Press release
May 28, 2010

Li, Xie awarded Intel grant to study compression of personal human genome data

Computer science professors Chen Li and Xiaohui Xie have been awarded a $100,000 grant from Intel. The grant will support a research on genome compression and direct querying of compressed genomic data. Li and Xie will be collaborating on the research with colleagues at China's Northeastern University.

Compression of genomic data comes at a time when personalized medicine has become the new medical paradigm and the cost of mapping an individual's genome is rapidly declining. Some estimates suggest that the cost to sequence individual genomes may be less than $1,000 in a couple years. These haploid human genomes are large and consist of 3 billion letters representing the nucleic acid bases (A, C, G, T) that make up our genome.

Storage and searchability of these data sets is critical in personalized medicine, where individual patient care is designed and optimized to that patient's preventative and therapeutic needs. Li and Xie demonstrated the possibility of compressing these large data sets without losing any information to less than 4 million bytes (about 4 megabytes) — small enough to send as an email attachment — in the journal of Bioinformatics last year.

The Intel grant will support Professors Li and Xie's research efforts to further optimize the compression algorithm they proposed. In addition, the award will support a new research project on how to query human genomes, such as returning sequences at a particular location or identifying all sequences perfectly and approximately matched to a query string. The goal of the research effort is to make manipulation of the genome data much easier and more efficient, and significantly improve the practice of personal genomics.
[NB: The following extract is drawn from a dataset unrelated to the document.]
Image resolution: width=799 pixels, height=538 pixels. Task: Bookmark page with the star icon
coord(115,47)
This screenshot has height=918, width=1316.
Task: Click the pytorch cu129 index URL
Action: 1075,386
Associate Professor Li's research interests are in the fields of database and information systems, including Web search, data integration, data cleansing, data-intensive computing

Assistant Professor Xie's research focuses in machine learning, bioinformatics, computational biology and neural computation. He is interested in both developing novel machine learning theory and algorithms, and applying them to practical problems, such as biology and medical science.